## Problem to solve:
Once you reach the line with "The width and" in the material below, copy each line exactly up to and including the line with "Focus the hex input containing 008C", and skip the pictures.
-- Supplied entries follows --
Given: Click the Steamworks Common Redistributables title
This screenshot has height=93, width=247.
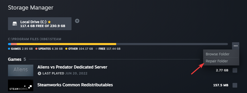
-- Supplied entries concluded --
-- Supplied entries follows --
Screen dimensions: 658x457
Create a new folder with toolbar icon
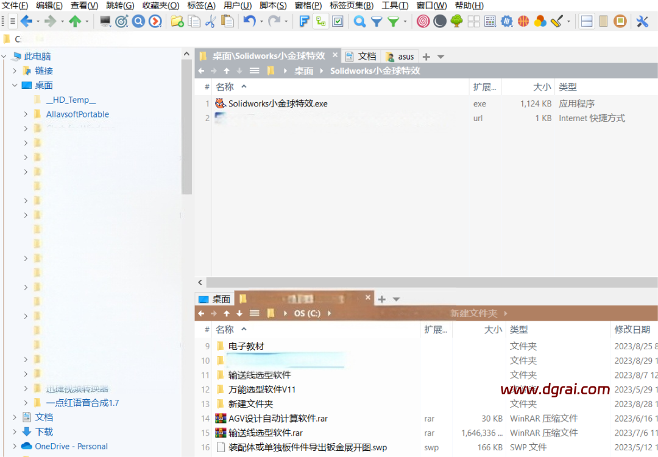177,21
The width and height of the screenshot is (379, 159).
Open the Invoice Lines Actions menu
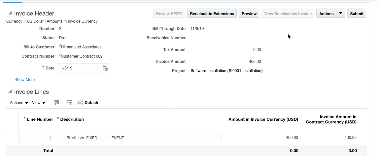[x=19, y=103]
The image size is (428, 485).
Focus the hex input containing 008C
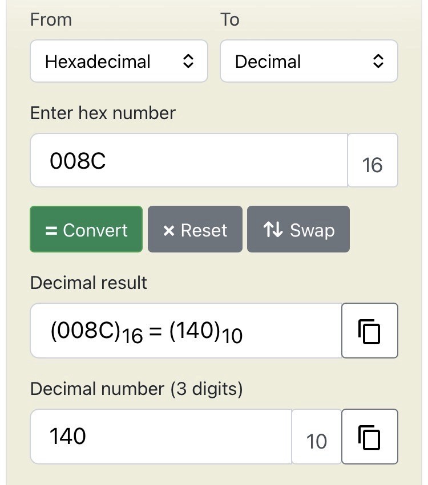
-- Supplied entries concluded --
## Solution to this exercise:
The width and height of the screenshot is (379, 159).
Open the Invoice Lines Actions menu
[x=19, y=103]
The image size is (428, 485).
Focus the hex input containing 008C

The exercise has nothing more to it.